Nothing Gaylor says is true. The reason for the disparities can be determined—ask the police. In Rhode Island’s study police were asked in advance of the results if there were any reason they might have disparities. Researchers looked into the stated causes, and found that they had no relation to the differences. Best of all, they were able to include this finding in the report itself. In the past such explanations by police went unchallenged because the research had ended.


“In criminal statistics and prison populations minorities groups are drastically overrepresented so why should we be surprised that the numbers of minorities searched or arrested would be any different.

“More crime is committed by those and against those who live in lower socioeconomic areas."

Minority crime statistics are a self-fulfilling prophecy. If you target them, you will see more of them in court and in jail.


And what about white-collar crime? Can we say “Enron?” Compared to street crime, its costs are staggering. The Association of Certified Fraud Examiners estimates that six percent of revenues are lost through occupational fraud and abuse: asset misappropriation, corruption, or fraudulent statements. Applied to the Gross Domestic Product, this adds up to about $600 billion, or about $4,500 per employee. The typical criminal is an older white man in the upper company hierarchy. Median losses for the oldest employees (over 60) were $500,000, which was 27 times higher than losses caused by employees less than 26 years of age.


If it costs society so much where is the “war” on corporate crime? Where are the politicians “get tough, lock ‘em up, throw away the key” speeches? Why aren’t older white males being targeted, arrested, filling the jails? Of course, that would be racial profiling.
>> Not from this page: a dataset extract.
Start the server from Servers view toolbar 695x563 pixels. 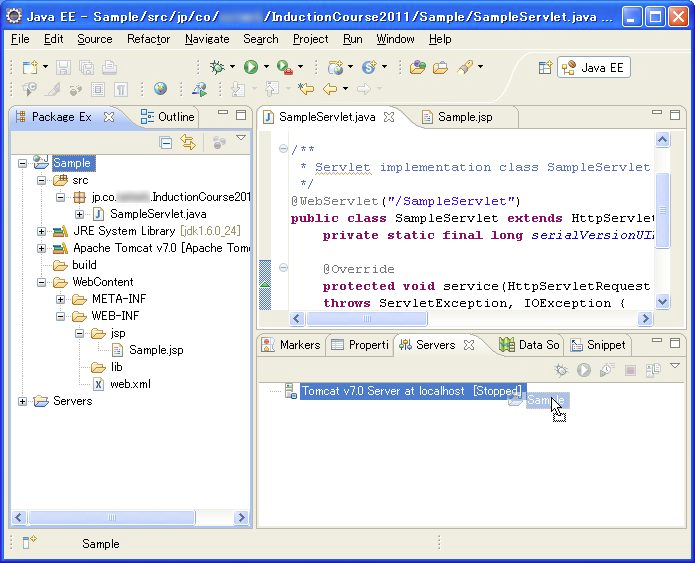[x=584, y=370]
Despite Gaylor’s claims to the contrary, stereotypes about race and crime drive law enforcement and are not “well beyond the control of law enforcement officers.” As they see “hit rate” data showing that once stopped, people of color are not more likely, and often less likely, to have drugs or weapons on them than whites, are causing objective sociologists and criminologists, and police, to see that race is not a legitimate factor in stops and searches. These true scientists are using the data to press police for explanations, not provide them with excuses.

8 comments:

  1. Despite Gaylor’s claims to the contrary, stereotypes about race and crime drive law enforcement and are not “well beyond the control of law enforcement officers.” As they see “hit rate” data showing that once stopped, people of color are not more likely, and often less likely, to have drugs or weapons on them than whites, are causing objective sociologists and criminologists, and police, to see that race is not a legitimate factor in stops and searches. These true scientists are using the data to press police for explanations, not provide them with excuses.
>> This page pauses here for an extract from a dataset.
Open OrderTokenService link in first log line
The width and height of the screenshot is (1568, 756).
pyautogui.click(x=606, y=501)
    The first statement in bold seems overly broad.

    If you're as commited to scientific inquiry as you contend, then I think you'd probably concede that you're positing a hypothesis, and a really strong one. Now maybe racial stereotypies are a factor, but wouldn't it be a good idea to design a study that tries to get at EXACTLY why searches are performed at a greater rate when minorities are stopped?

    There may well be non-racial reasons. There may not. Unlike folks on either side, I'd rather not simply assume that the reason is 100% racism, or that the reason is 100% environmental. Chances are good that depending on either single variable is probably not going to be a robust enough model to produce a very large explained variance.

    But, I'm willing to see what well designed studies say.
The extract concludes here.